As part of this, developed nations are expected to provide around $100bn to help developing nations reach net zero emissions targets from 2020-2025, with Sharma admitting they are still trying to put that funding package together.

During the session, he also outlined some of the plans for the event, explaining that the first two days will be a summit.

COP26 will be split into two zones, with the public only be permitted to enter the green zone, where business, charities and academics will be showcasing their work. Preparations are in place for “quite a number of Scottish led initiatives in the green zone”.

As for the blue zone, there will be a focus on the cities, regions and environment.

As for the Scottish Government’s input, Sharma said: “Prime Minister Johnson has said he wants all the First Ministers to play an important part, and there is work going on at an official level looking at this.

“I’ve said very clearly we want this to be a whole-of-the-UK approach, and I’m sure you’ll hear more shortly from the UK Government on this issue.

“In terms of the involvement of others in government in the devolved administrations, there has always been the precedence that, as part of the UK delegation, we have representation from ministers in the devolved administrations – that will absolutely happen again.”
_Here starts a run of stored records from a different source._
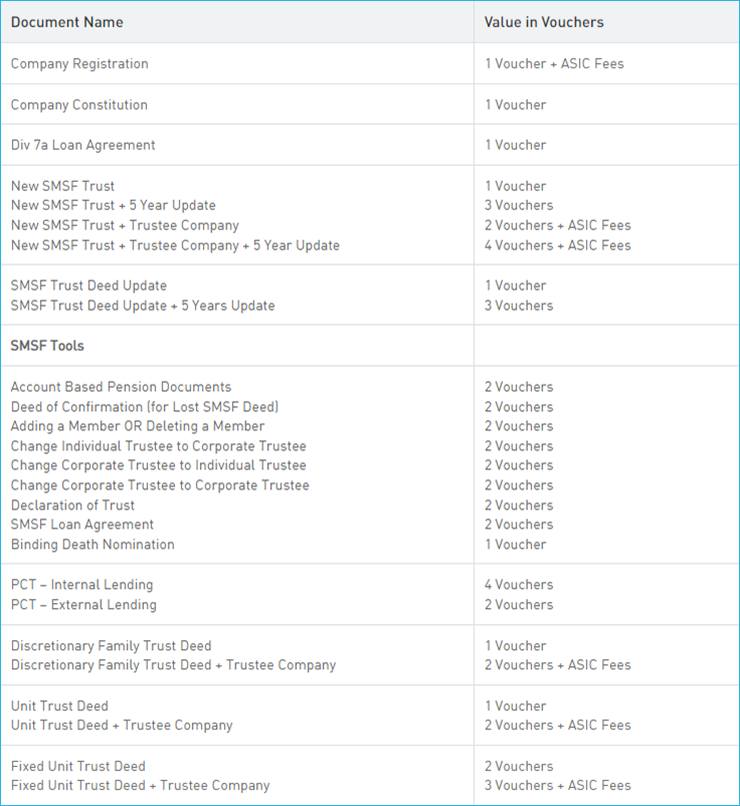Screen dimensions: 740x806
Task: Open the SMSF Loan Agreement document
Action: pos(82,525)
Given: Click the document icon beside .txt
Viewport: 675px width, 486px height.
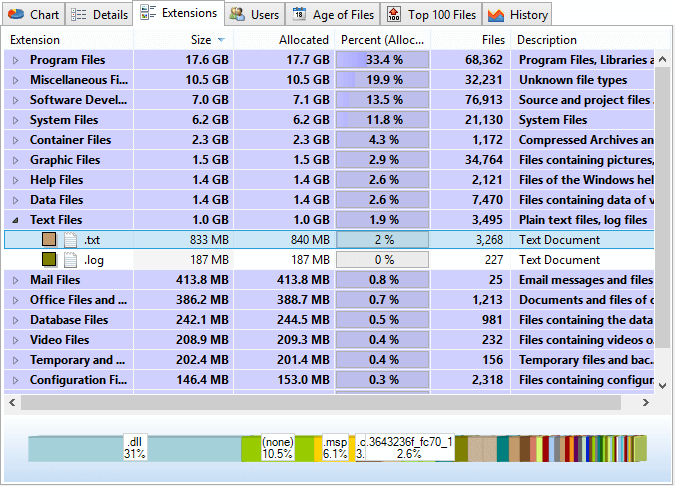Looking at the screenshot, I should [x=70, y=240].
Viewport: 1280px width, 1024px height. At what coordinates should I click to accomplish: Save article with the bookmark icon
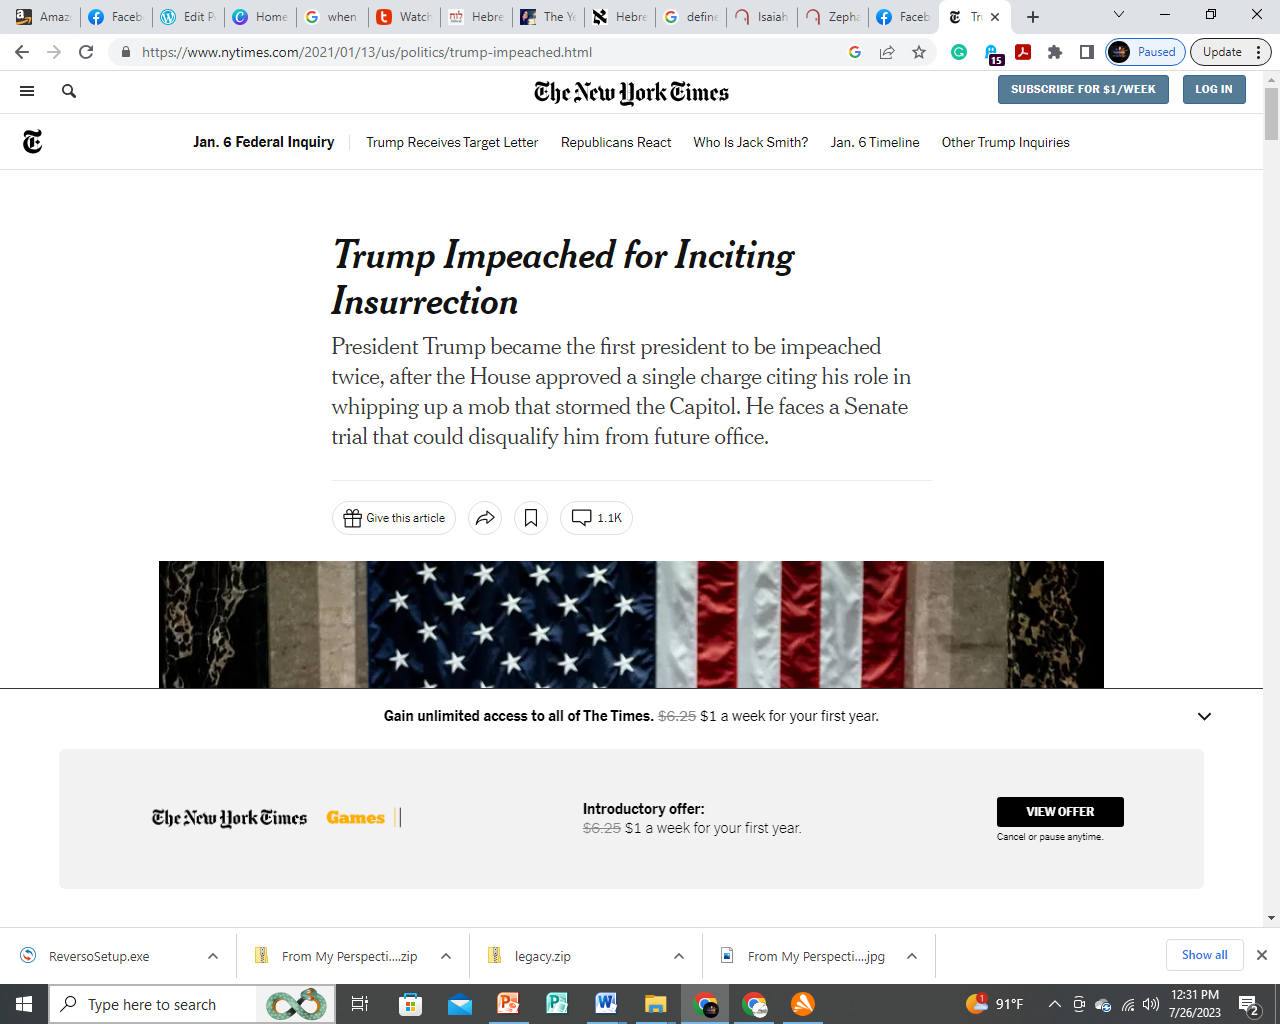531,518
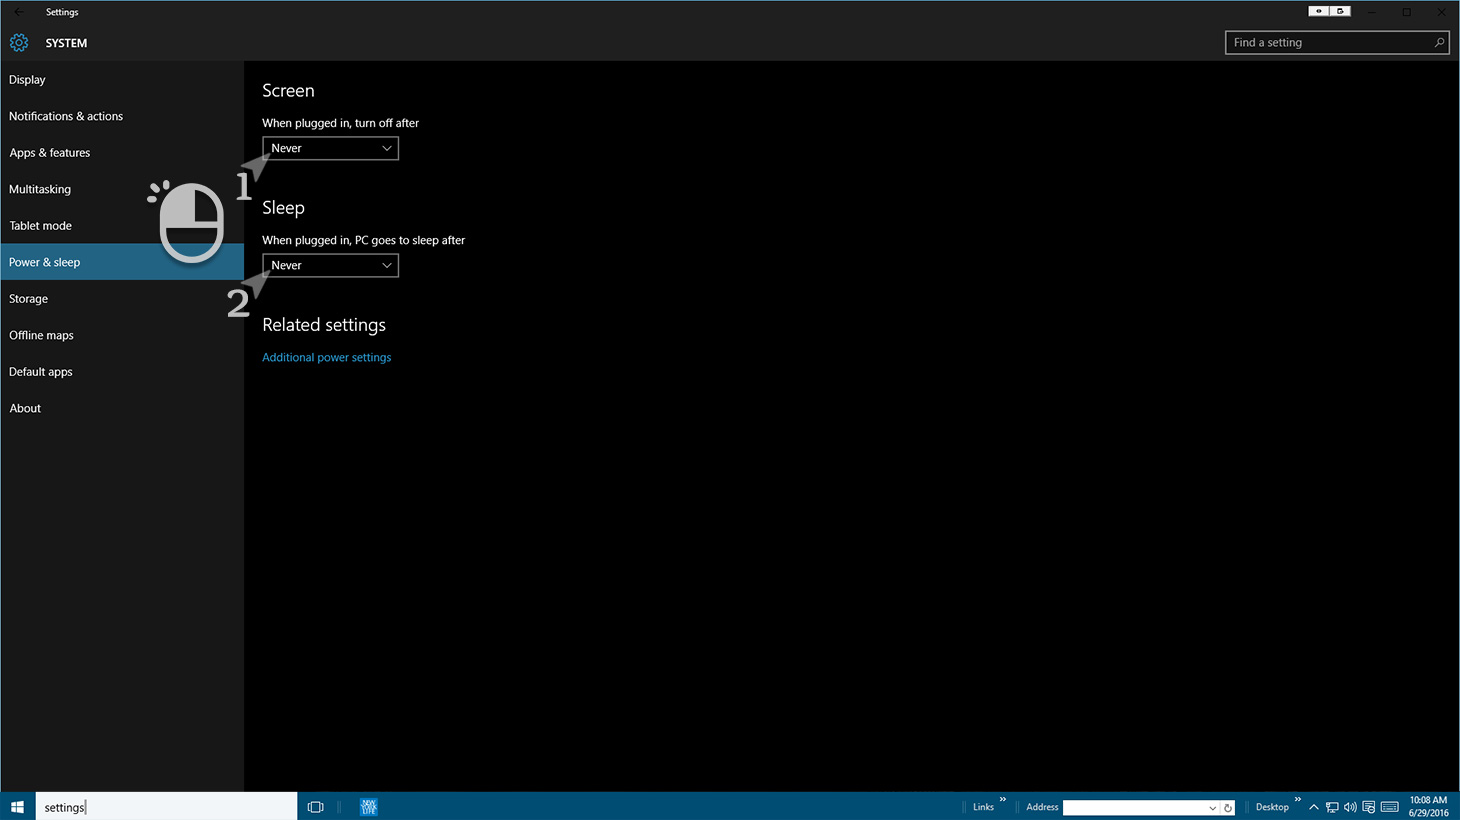
Task: Click the back arrow in Settings title bar
Action: click(19, 12)
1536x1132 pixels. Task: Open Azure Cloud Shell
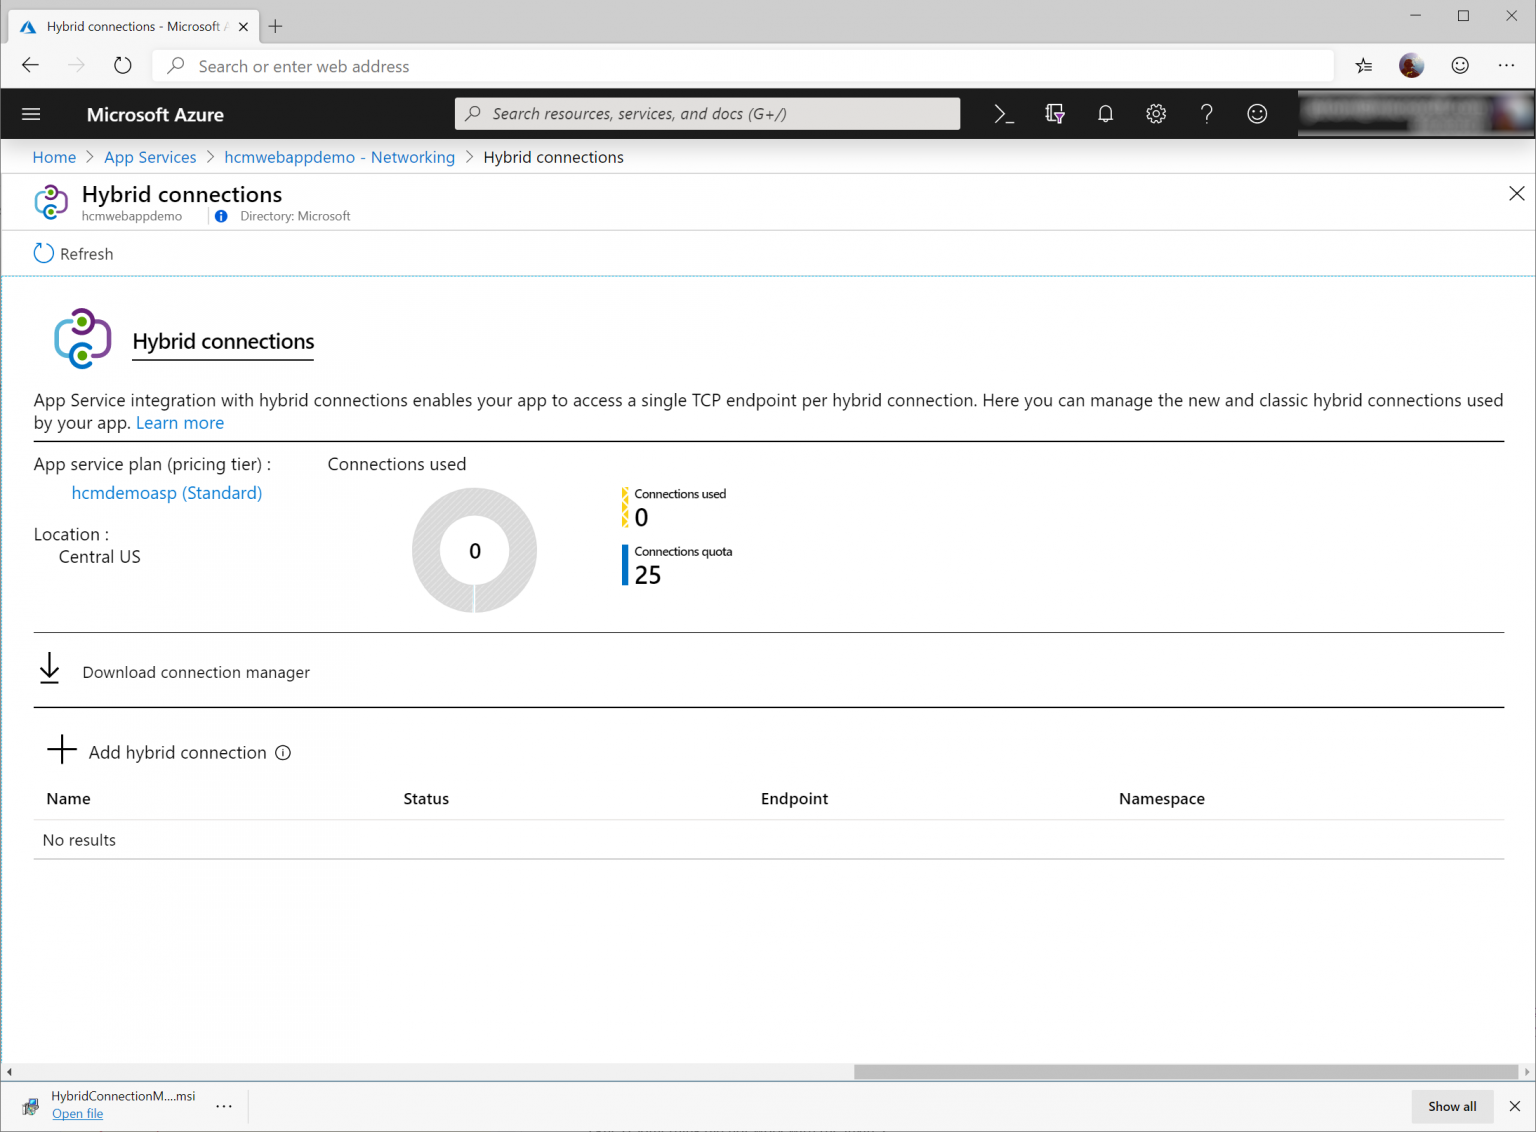click(1003, 113)
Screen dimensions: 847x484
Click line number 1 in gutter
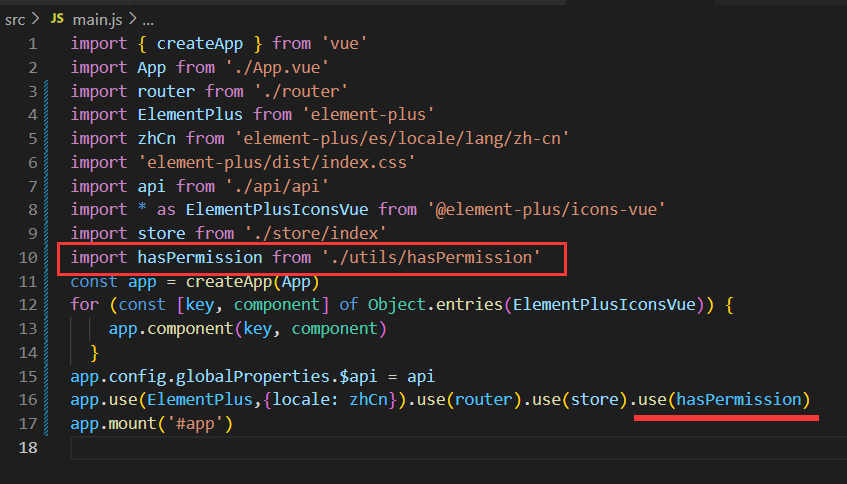point(32,44)
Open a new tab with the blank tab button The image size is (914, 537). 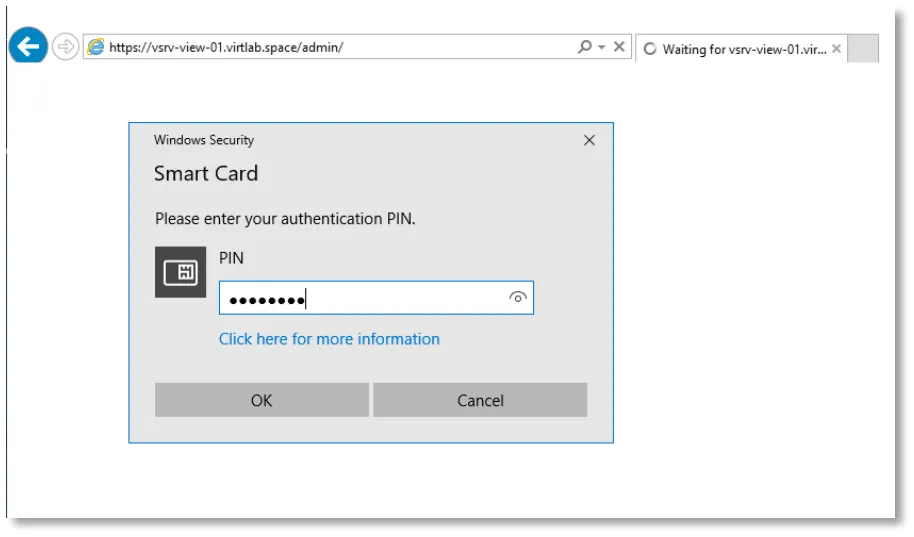(x=863, y=48)
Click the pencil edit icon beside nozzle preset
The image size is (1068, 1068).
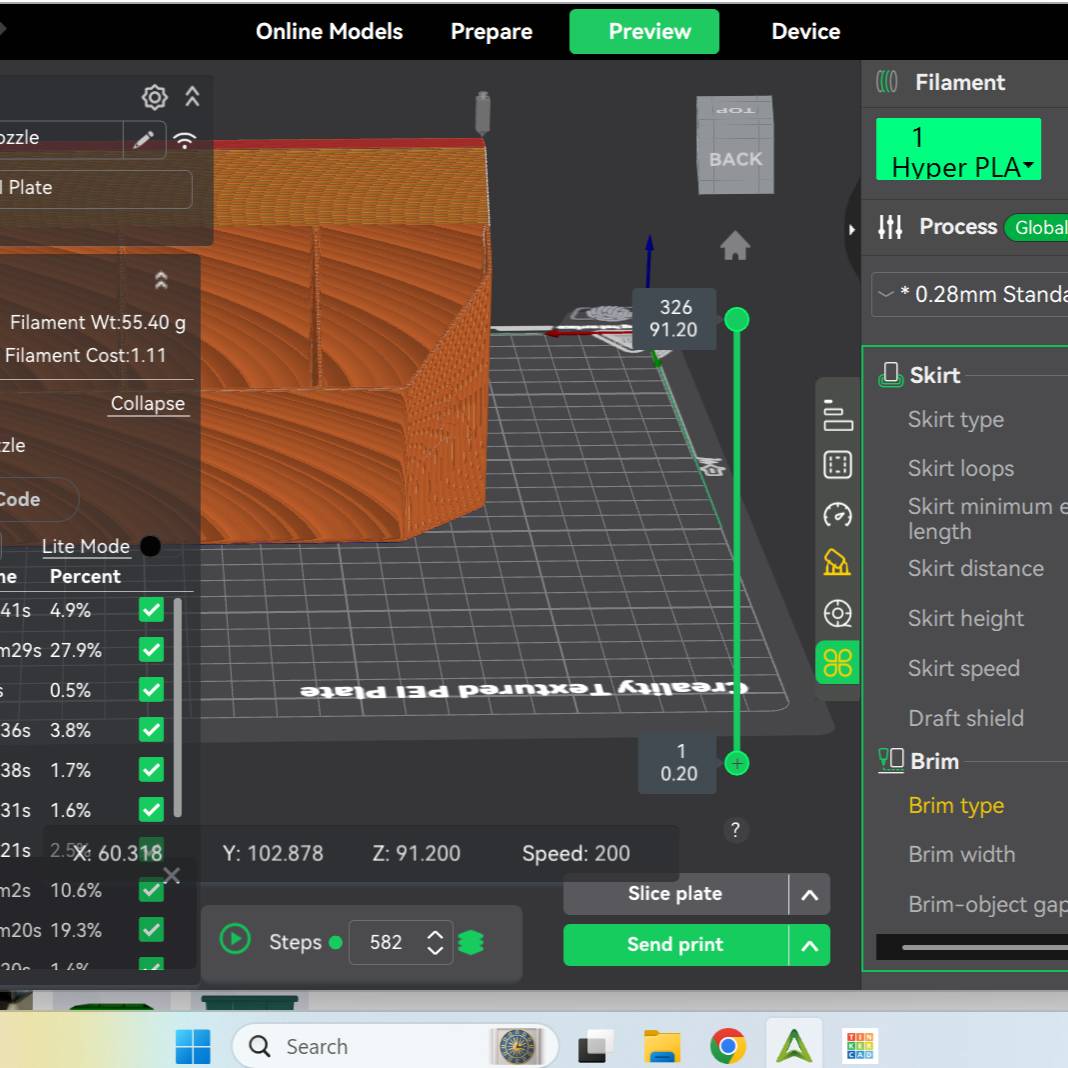click(144, 139)
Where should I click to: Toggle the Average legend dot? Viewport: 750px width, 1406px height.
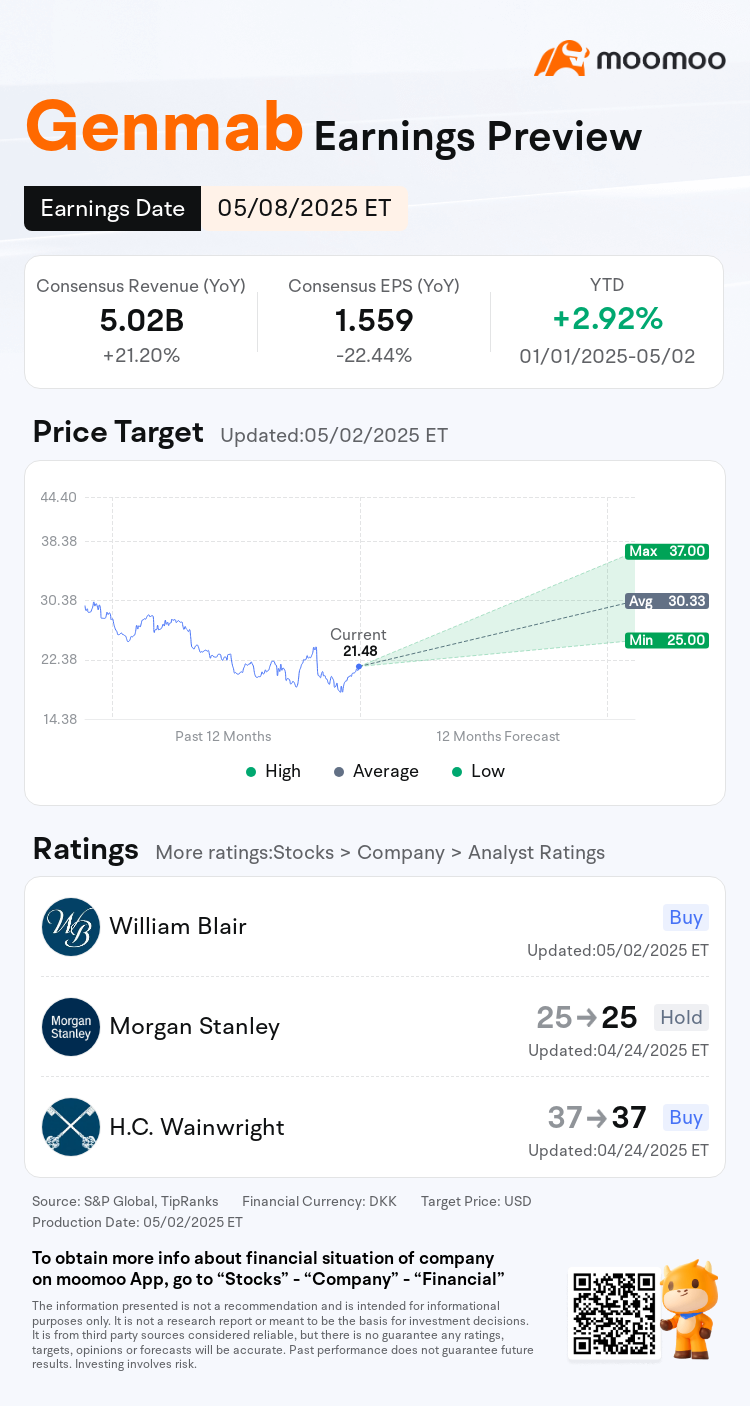pyautogui.click(x=339, y=772)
The session also touched on the proposed Cambo oil field off the coast of Shetland, with MSPs asking questions about approving the scheme despite the UK’s climate pledge.

Lee McDonough, director general for net zero strategy and international for the UK Government, said: “The license for Cambo was granted in 2001, the developer has asked to move to the production stage of the process.

“It’s a thorough assessment that looks at the potential environmental impact with a public consultation and scrutiny by the Oil and Gas Authority is underway.

“No decision has been made – all future licenses granted will be compatible with the climate compatibility checkpoints which will come into effect later this year.”